Opinión

Catalejo

Catalejo

La sociedad dominicana sigue rezagada en cuanto a su emancipación económica, social y política, debido a sus propias estructuras y a la dependencia al imperio que le condiciona.

De ella han surgido con ímpetu los movimientos político-sociales para desatar las ataduras, pero han muerto en la cuna al ser guiados por grupos políticos medularmente conservadores. 

En su accionar, las clases dominantes se aferran al atraso y actúan para impedir el cambio a una sociedad equitativa e incluyente. La conducta ha sido pendular: De la defensa al status quo al retorno del “antiguo régimen”, separados ambos por un fino hilo. En cada período de crisis han logrado manipular la situación y evitar los cambios.

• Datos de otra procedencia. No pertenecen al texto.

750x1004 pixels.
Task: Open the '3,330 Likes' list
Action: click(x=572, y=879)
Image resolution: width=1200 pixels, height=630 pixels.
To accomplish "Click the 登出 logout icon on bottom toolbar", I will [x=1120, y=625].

Esos sectores conservadores, o francamente reaccionarios, han desnaturalizado las acciones de masas que se han dirigido a romper ese orden oligárquico o burgués.

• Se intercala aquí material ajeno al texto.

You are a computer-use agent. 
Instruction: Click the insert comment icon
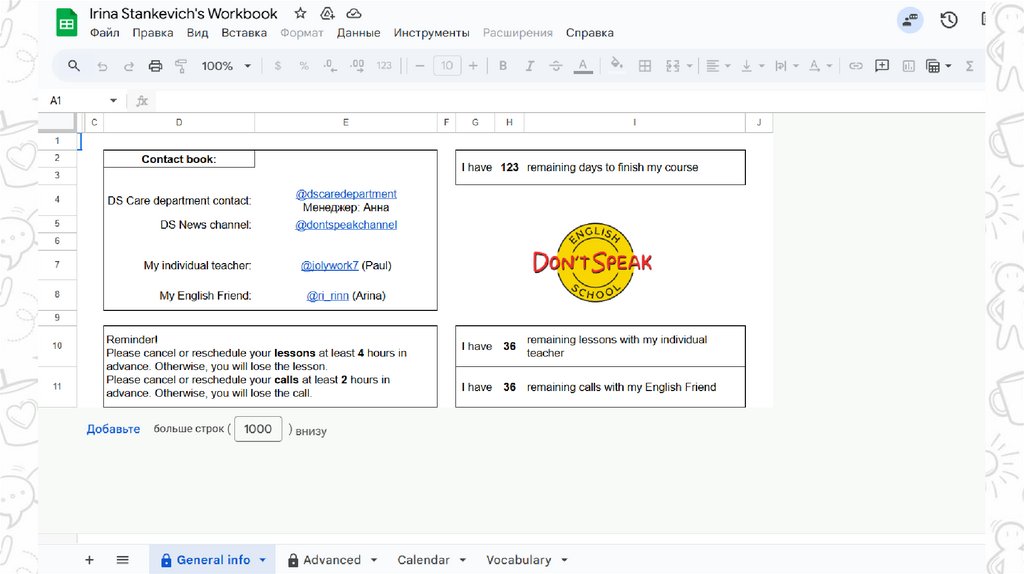pyautogui.click(x=882, y=66)
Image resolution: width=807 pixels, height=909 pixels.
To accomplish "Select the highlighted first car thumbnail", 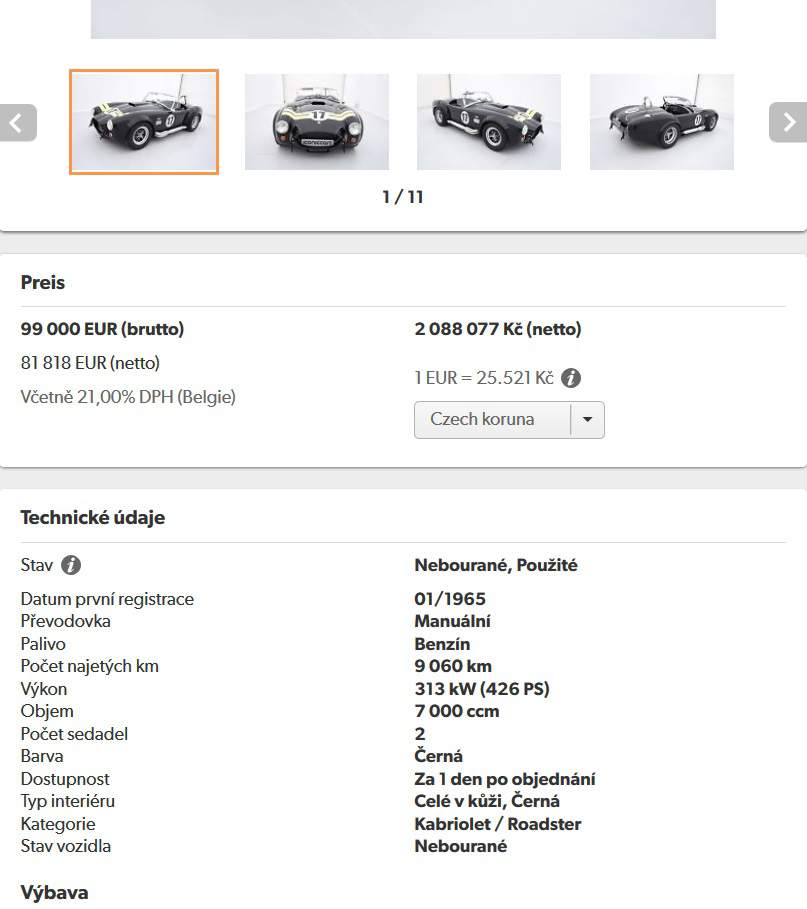I will coord(144,122).
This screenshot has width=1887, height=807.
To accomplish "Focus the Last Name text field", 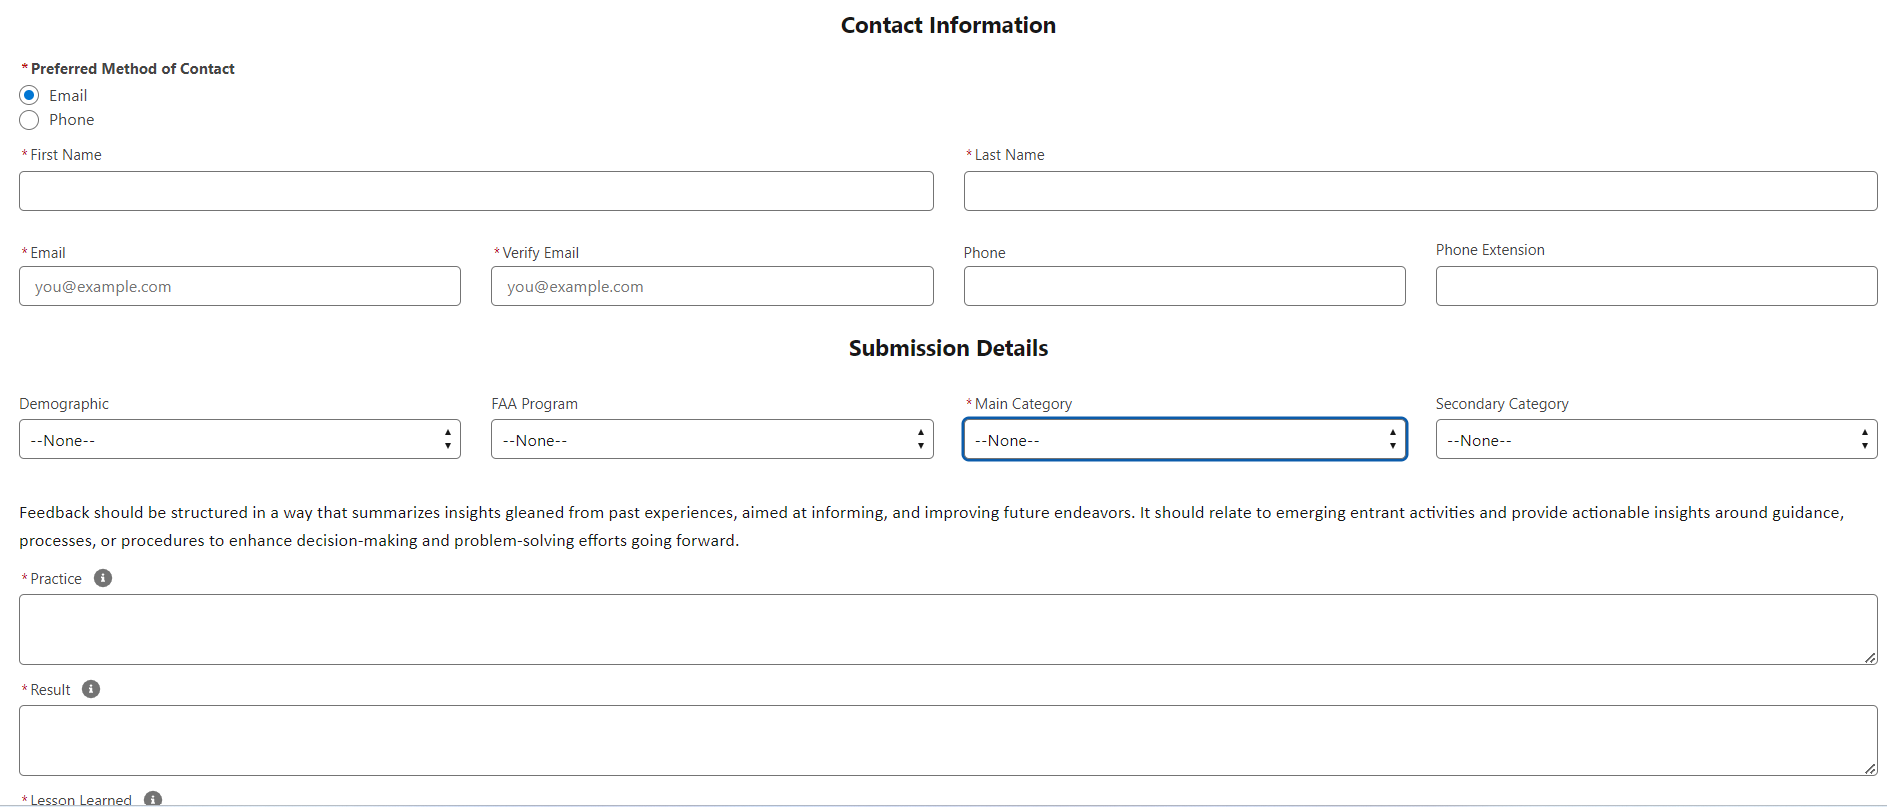I will coord(1420,191).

La actitud de los llamados líderes de la mentada burguesía liberal, no ha sido distinta a la de François-René de Chateaubriand en Francia; del conservadurismo al liberalismo y viceversa.

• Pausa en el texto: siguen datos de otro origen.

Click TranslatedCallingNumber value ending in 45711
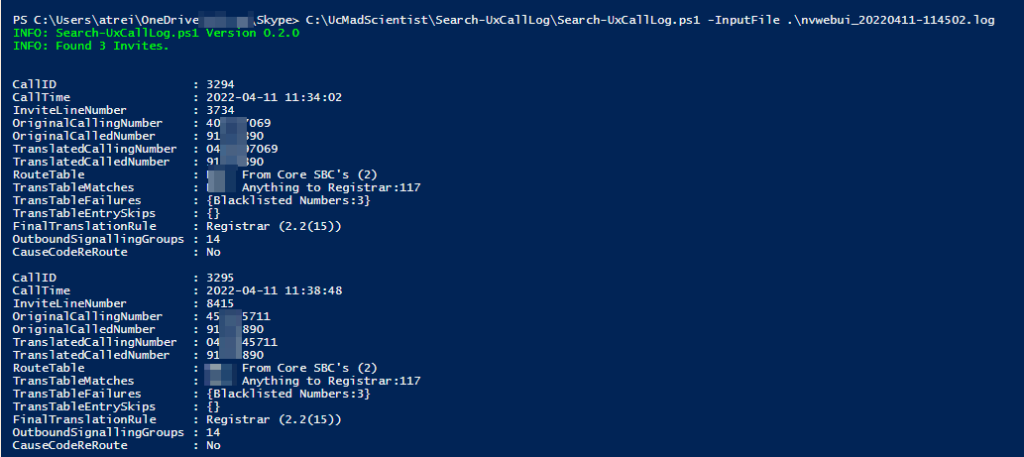The height and width of the screenshot is (457, 1024). (x=242, y=342)
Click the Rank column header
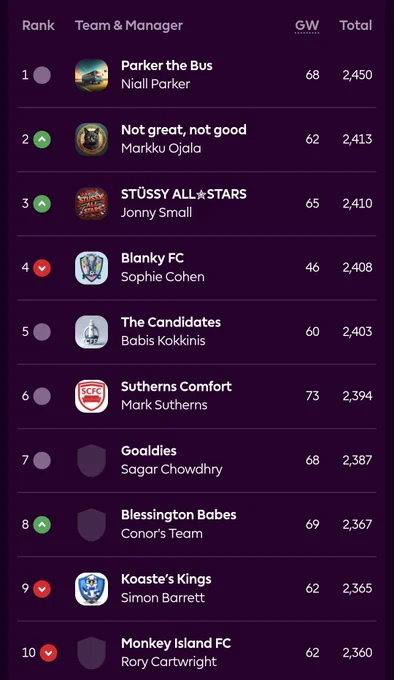Viewport: 394px width, 680px height. 38,26
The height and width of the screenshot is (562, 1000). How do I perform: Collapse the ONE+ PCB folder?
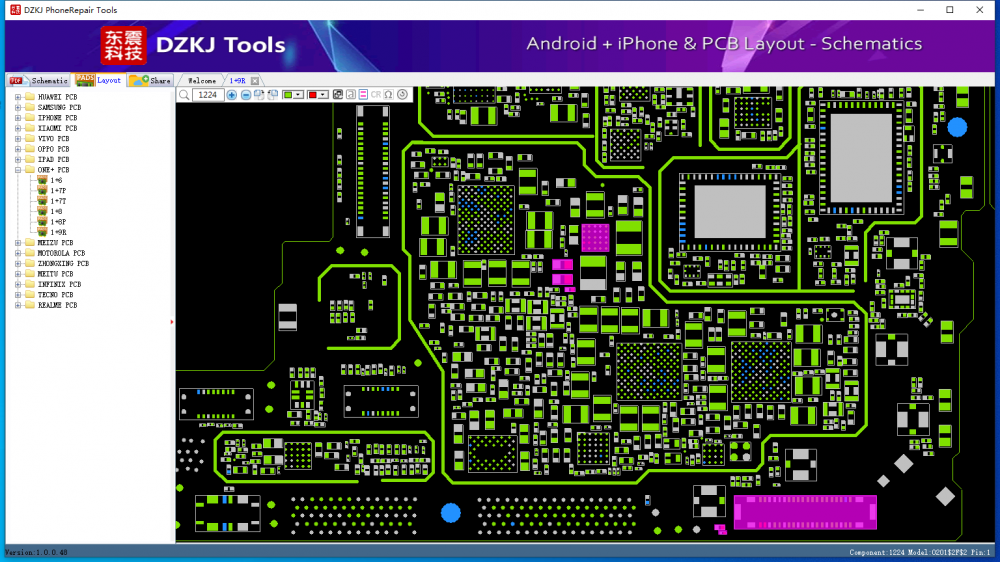18,170
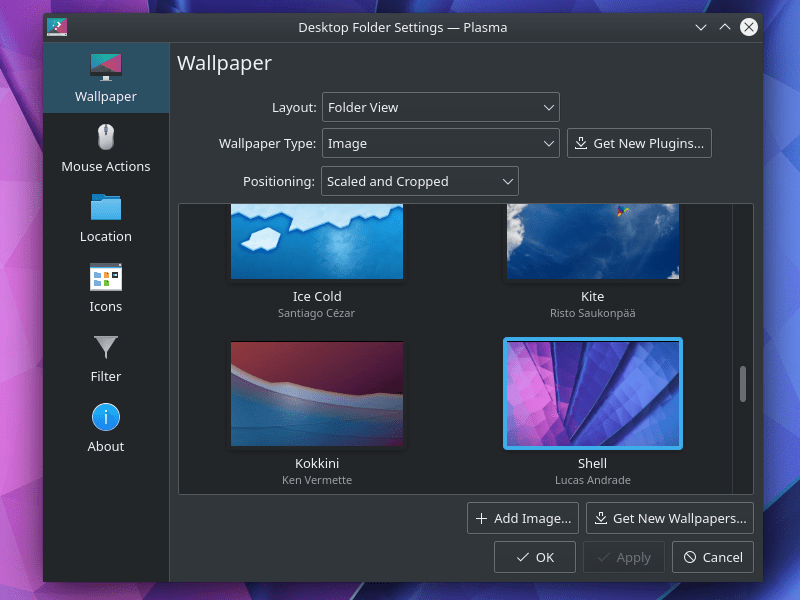Click the wallpaper list scrollbar
Viewport: 800px width, 600px height.
[744, 380]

Más de dos siglos después de la toma de la Bastilla (14 de julio de 1789), la supuesta burguesía liberal y sus líderes ignoran la pertinencia de dar paso a “la razón, la igualdad y la libertad”.

Oscilamos entre liderazgos con ideas mesiánicas, abiertamente despóticas, a  pseudos liderazgos políticos que se erigen sobre la base del clientelismo, el autoritarismo y el culto a su poder personal.

Este orden, caracterizado por la inequidad, la exclusión, la explotación, la corrupción y el desorden está en una profunda crisis; al parecer, el pueblo dominicano tampoco está en soportarlo por mucho tiempo.

Todo esto me trae a la memoria la frase lapidaria de Rosa Luxemburgo: “Vuestro ‘orden’ está construido sobre la arena”.